Because every silver cloud has a lead lining, though, I couldn’t manage to escape the jackassery that is the American office. If I were a smarter man I wouldn’t have bothered checking the voicemail when I saw the number that left it. The boss calling two hours into your day off is never to tell you that there’s been a payroll problem and they’re crediting you with $50,000 in back pay. Still, curiosity got the best of me. Curiosity will, in all likelihood, eventually be a contributing if not a causal factor in my death.

Instead of an unexpected windfall the boss was letting me know that the uberboss called a “surprise” meeting Thursday morning, but that they couldn’t make any progress because I was the keeper of the particular nugget of institutional knowledge that they happened to need. Instead of pressing on with stiff upper lips, they decided they’d reconvene when I was back in the office on Monday. Except they won’t technically be reconvening when I’m “in” the office since the gods of Olympus decided to schedule the meeting after the end of my scheduled day.

It’s a small thing. A bare hiccup, really. The intrusion into what up until that point had been a blissfully quiet and content day off, however, was enough to twist my usual smirk into a decided sneer. My boss, knowing well my love of schedule and my grave distaste for hanging around after the close of business, did his best to spin the news – wondering if I could just come in late to offset the time at the end of the day. Wonderful, my reward for being the keeper of this particular bit of knowledge is that I get to jack up my day by coming in when traffic is at its worst, there’s no parking, and not going home until well after the sun has set. Excellent. Thanks for this outstanding opportunity to excel.
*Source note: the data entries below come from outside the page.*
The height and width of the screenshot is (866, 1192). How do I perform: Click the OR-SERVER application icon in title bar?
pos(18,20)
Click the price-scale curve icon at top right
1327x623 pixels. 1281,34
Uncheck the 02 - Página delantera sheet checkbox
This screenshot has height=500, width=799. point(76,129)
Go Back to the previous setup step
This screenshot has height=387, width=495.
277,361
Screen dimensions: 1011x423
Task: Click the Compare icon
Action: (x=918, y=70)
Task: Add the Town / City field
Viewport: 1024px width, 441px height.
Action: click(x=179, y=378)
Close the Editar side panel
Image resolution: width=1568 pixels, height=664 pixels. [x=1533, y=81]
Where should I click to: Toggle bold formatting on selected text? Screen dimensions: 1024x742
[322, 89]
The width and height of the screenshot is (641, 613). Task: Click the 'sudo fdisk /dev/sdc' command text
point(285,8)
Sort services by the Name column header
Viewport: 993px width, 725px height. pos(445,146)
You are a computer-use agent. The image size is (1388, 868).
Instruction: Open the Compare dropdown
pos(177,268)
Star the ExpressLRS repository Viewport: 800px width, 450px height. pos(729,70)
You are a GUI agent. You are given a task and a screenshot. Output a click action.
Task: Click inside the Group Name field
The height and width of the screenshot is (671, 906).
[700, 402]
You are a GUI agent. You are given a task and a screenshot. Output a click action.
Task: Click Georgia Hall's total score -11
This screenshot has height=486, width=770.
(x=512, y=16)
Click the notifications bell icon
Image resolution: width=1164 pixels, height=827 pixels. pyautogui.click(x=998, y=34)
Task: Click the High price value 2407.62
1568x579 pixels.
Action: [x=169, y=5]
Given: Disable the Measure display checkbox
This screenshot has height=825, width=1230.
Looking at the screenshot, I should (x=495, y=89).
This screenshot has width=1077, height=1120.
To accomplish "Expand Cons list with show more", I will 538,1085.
In and of itself, it’s nothing. What it represents, though, is much more significant and far more troubling. It’s an endemic situation where we continue to try cramming ten pounds of shit into a five pound bag. At least one other person should be as informed about my projects as I am, but we don’t have the manpower to provide that depth of coverage. There should never be a point at which someone at my decidedly junior level is able to foul up the works by simply taking a vacation day… and for the love of God, when you’ve put yourself in that position don’t expect that couple of good people you’ve got left to continually jump through their own ass to bail you out. Eventually the answer is going to be no.

Goodwill and desire to be a team player are a finite resource, especially when no one is doing a damned thing to refill the well.